Kommentar Proteste in Bulgarien: Total korruptes Establishment
Gegen Bulgariens amtierende Regierung wird nicht ohne Grund täglich protestiert. Doch auch Neuwahlen würden an der Lage kaum etwas ändern.
D as war’s wohl mit der sozialistisch dominierten Regierung. Gerade einmal seit zehn Wochen ist sie im Amt, und täglich gehen die Menschen auf die Straße. Noch weigert sie sich zurückzutreten und hofft, die Krise aussitzen zu können, aber dafür spricht nicht mehr viel.
Es ist nicht das erste Mal, dass wütende Demonstranten das Parlament belagern. Bereits im Februar 1997 hatten Demonstranten nach wochenlangen Massenkundgebungen die Volksversammlung gestürmt, angezündet und dadurch das damalige Kabinett unter dem sozialistischen Ministerpräsidenten Schan Widenow zum Rücktritt gezwungen. Auch jetzt ist die Geduld der Bulgaren, wieder einmal, am Ende.

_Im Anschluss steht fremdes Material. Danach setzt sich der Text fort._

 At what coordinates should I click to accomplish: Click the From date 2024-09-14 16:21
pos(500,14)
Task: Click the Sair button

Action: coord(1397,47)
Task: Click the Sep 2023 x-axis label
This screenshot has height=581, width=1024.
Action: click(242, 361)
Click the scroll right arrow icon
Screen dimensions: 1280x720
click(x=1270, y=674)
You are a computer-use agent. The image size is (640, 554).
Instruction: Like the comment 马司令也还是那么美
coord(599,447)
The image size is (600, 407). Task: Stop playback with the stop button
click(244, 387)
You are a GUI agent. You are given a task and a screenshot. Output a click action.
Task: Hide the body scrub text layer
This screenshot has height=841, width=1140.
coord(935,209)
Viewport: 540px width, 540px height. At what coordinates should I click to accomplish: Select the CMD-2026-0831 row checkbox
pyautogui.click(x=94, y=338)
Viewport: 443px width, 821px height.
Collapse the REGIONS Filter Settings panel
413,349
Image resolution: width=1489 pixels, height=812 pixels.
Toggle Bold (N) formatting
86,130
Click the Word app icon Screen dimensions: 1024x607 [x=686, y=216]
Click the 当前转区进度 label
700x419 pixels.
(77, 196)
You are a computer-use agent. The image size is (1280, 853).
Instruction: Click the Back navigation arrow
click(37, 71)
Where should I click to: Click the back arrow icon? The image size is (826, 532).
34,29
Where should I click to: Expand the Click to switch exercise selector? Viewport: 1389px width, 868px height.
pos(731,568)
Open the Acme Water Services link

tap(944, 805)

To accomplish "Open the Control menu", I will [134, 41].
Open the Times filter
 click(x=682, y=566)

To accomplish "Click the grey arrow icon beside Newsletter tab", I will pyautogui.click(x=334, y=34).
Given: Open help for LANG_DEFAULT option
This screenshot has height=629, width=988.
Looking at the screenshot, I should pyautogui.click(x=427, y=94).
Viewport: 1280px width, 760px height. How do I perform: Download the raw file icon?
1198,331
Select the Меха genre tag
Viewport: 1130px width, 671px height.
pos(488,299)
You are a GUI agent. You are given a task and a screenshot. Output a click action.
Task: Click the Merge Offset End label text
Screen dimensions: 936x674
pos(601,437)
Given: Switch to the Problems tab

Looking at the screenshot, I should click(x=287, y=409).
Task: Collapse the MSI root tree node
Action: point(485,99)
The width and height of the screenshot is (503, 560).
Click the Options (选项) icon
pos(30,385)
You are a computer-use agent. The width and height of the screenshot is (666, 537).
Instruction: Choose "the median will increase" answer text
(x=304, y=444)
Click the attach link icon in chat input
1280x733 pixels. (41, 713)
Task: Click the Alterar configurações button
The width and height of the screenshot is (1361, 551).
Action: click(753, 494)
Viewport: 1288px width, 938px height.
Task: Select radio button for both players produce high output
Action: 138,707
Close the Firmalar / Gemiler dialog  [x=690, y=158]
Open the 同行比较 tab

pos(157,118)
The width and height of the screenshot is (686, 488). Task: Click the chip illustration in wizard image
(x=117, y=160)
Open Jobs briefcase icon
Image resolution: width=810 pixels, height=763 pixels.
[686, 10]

Aus gutem Grund: Der so sehnlich erwartete Beitritt zur Europäischen Union 2007 ist für viele gleichbedeutend mit einem totalen sozialen Absturz. Bei Durchschnittsgehältern von umgerechnet 200 Euro und steigender Arbeitslosigkeit ist mittlerweile die Mehrheit der Bevölkerung in die Armut abgerutscht. Junge Leute kehren ihrem Land in Scharen den Rücken. Und eine grassierende Korruption in staatlichen Institutionen und vielen Bereichen der Wirtschaft ist so allgegenwärtig wie eh und je.
Doch anstatt sich dieser drängenden Probleme anzunehmen, präsentiert sich den Bulgaren ein politisches Establishment, das ziel- und planlos herumeiert. Und sich die Zeit vor allem damit vertreibt, alte Seilschaften zu pflegen und mit den notwendigen Mitteln auszustatten.
Zugegeben: Angesichts dieser verfahrenen Situation ist zweifelhaft, ob ein Rücktritt der Regierung und vorgezogene Neuwahlen ein Ausweg sein könnten. Denn viel spricht dafür, dass die Ergebnisse sich nicht wesentlich von denen im Mai unterscheiden werden. Doch nichts zu tun ist erst recht keine Lösung.